Welcome to Around the Town Thursday! Around the Town Thursday is a way for me to highlight interesting, fun or useful places around my beautiful hometown of Kansas City.
In the spotlight today is one of my favorite places: The National World War I Museum at Liberty Memorial.
Liberty Memorial (during maintenance)
The National World War I Museum at Liberty Memorial is the United States’ one and only World War I museum. It was that way from the beginning and in 2004 the Memorial finally got designated by Congress as the nation’s one and only official World War I museum. The official museum website has a great brief history at the Museum and Memorial page but, in brief, Kansas Citians rallied after the war ended to memorialize the sacrifices made by those who served during The Great War. In a mere 10 days, Kansas City raised over $2 million to create this memorial.
The Memorial suffered after many years and fell into disrepair and was eventually closed due to dangerous conditions in different parts of the Memorial. But in 1998, Kansas Citians rallied once again, this time to save the Memorial. Restoration of the Memorial began and the Memorial was re-opened to the public in 2006 at a grand celebration.

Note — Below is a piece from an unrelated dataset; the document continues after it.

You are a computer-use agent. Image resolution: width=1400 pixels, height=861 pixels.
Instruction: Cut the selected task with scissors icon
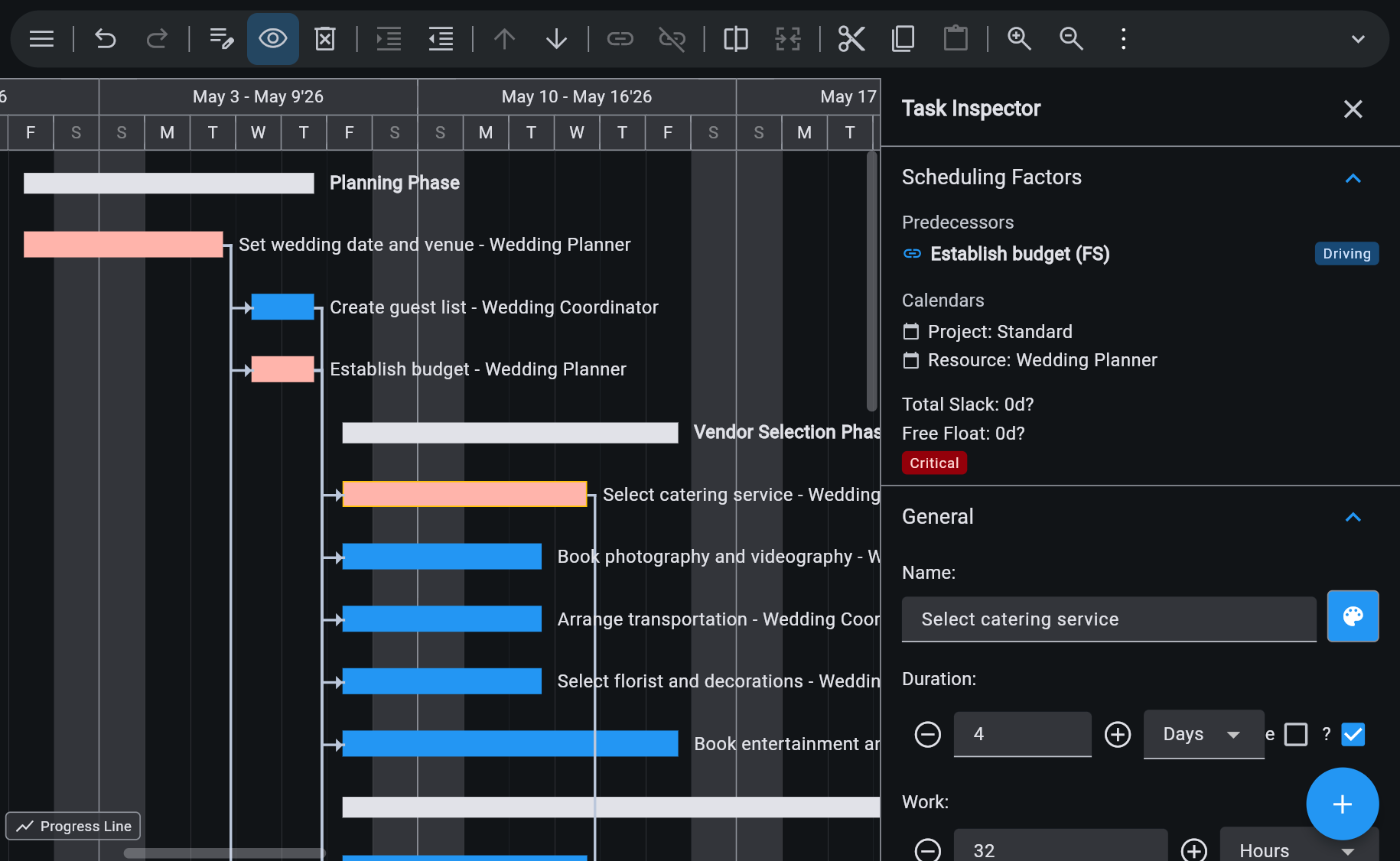click(851, 38)
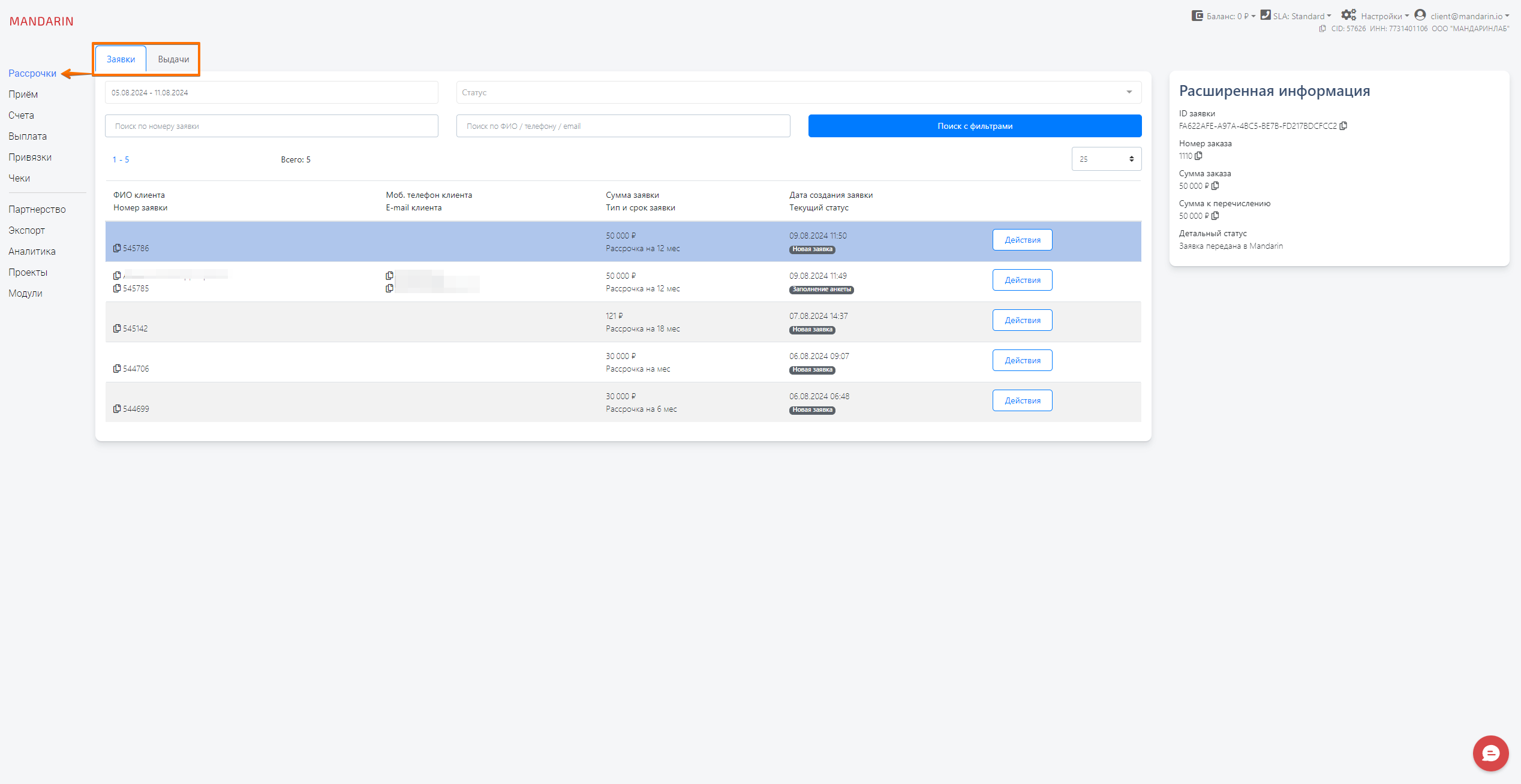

I was just 29 years old when the Memorial was scheduled to re-open on May 25, 2002. My son was twelve that year. On a whim, we got in the car the day of the re-dedication and went to watch the festivities. Many famous people were there making speeches, Boy Scouts and Cub Scouts paraded around the circle drive along with military units, retired military and many local bands. And I believe, if my memory serves me correctly, it was even attended by one of the last surviving World War I veterans at that time. Little did I realize that was to be the beginning of my fascination with the Memorial. I have since begun volunteering at this wonderful museum. It’s amazing to be surrounded by so many fantastically preserved artifacts. The amount of information housed in the museum is overwhelming at times. I learn something new every time I work a volunteer shift.
The Memorial was built in the style of Egyptian revival. There are two sphinxes on the deck of the Memorial and four Guardian Spirits which circle the Memorial tower.
One of the two sphinxes on the Memorial deck
While the Memorial is Egyptian Revival style, the sphinxes are
actually Assyrian in design and not Egyptian Revival
One of the four Guardian Spirits on the tower
One of two satellite exhibit buildings on the deck of the Memorial.
These were original to the Memorial.
And if that’s not impressive enough, the Liberty Memorial is home to one of the most unbelievable pieces of artwork ever created. Many people aren’t aware of it’s existence until they’re introduced to it at the museum. Housed in the two satellite exhibit buildings of the Liberty Memorial are pieces of the great Pantheon de la Guerre. You can read more about the Pantheon de la Guerre here but essentially the Pantheon was a huge (and I mean HUGE) mural painted during the War. It was so large, it was housed in its own building after it was finished and it was a mural that required one to walk around it to see it all. 402 feet around and 45 feet high, I’ll bet it was a sight to behold when it was whole.
Long story short, the Pantheon traveled to the U.S. for exhibition at a World’s Fair, was forgotten after the fair, resided outside a storage facility for years until it was finally auctioned off. Purchased by a Baltimore, MD man, William Haussner, it wasn’t until 1957 that a Kansas City artist, Daniel MacMorris, was able to convince Haussner to donate it to the Memorial. Because of MacMorris’ efforts, the Pantheon is now preserved at the Liberty Memorial and is an amazing testament to the patriotic efforts of many French painters.
The last item at the Memorial to be highlighted is a little known gem: the research center. There are over 75,000 archival documents and over 8,000 library titles housed in this research center…all for use for free by anyone who may be interested. There is a research center attendant available to assist you on-site but the research center staff are the only ones with access to the archival collection so they do request that anyone wishing to view items from the archival collection make an appointment with the staff. More information on the research center can be found here. The research center is located on the bottom level of the museum building. Even if you don’t plan to visit the research center, make it a point to go to the bottom level, where you can get a unique view of the poppy field which resides under the glass bridge to the main gallery. You can also get a view of the base of the tower.
A view of the poppy field from the glass bridge just inside the main entrance of the museum
Another rarely viewed jewel of the Memorial is the Great Frieze on the north wall of the Memorial. Many people simply don’t take the time to walk down the stairs at either side of the deck to see this beautiful carving. Keep walking all the way down past the Great Frieze to Pershing Road in front of the Memorial and you’ll get to see the bronze busts of the five Allied leaders present during the original site dedication.
The Great Frieze. Many visitors miss seeing this great piece of art because
of its location on the front of the museum building.
There is so much to see and experience at the National World War I Museum at Liberty Memorial. I highly recommend taking advantage of the fact that the ticket is good for two days. The cost of the ticket is well worth what’s there. Before going I recommend looking at their website so you have an idea of what to expect.